ENTRIES SUPPLIED:
════════════════

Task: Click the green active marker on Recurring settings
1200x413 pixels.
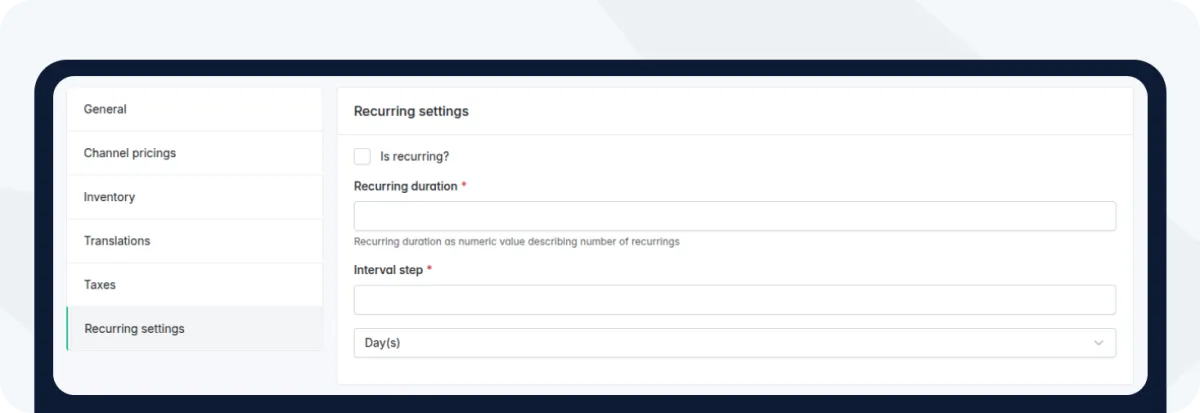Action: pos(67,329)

════════════════

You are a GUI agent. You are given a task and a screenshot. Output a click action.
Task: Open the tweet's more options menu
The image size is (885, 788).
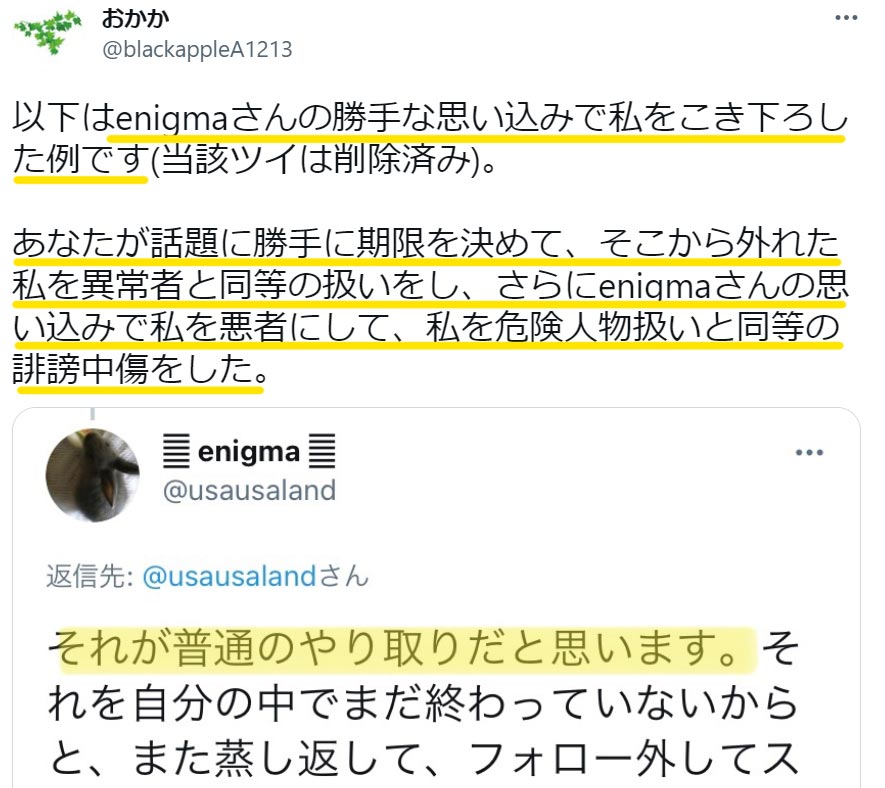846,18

════════════════

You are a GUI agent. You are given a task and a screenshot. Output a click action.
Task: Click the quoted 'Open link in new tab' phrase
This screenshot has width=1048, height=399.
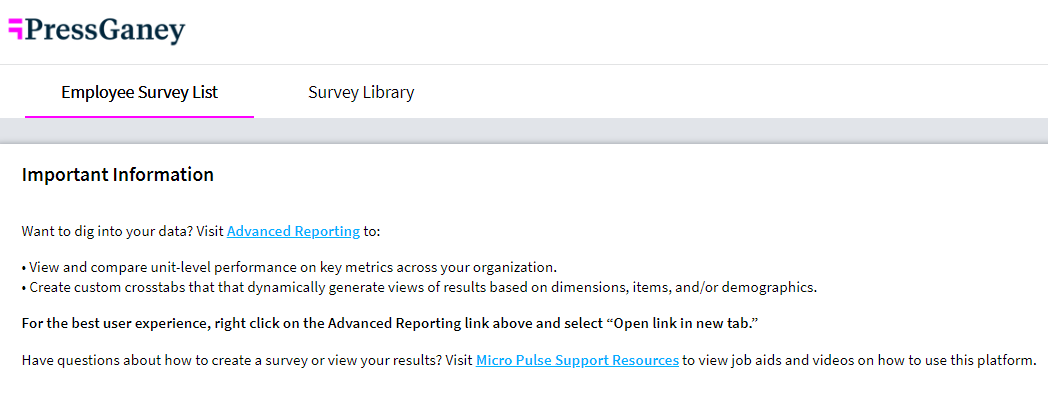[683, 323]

════════════════

DIRECTIONS: Please state how many lines in the entries include the string "Open", giving no more than the number.

TASK RESULT: 2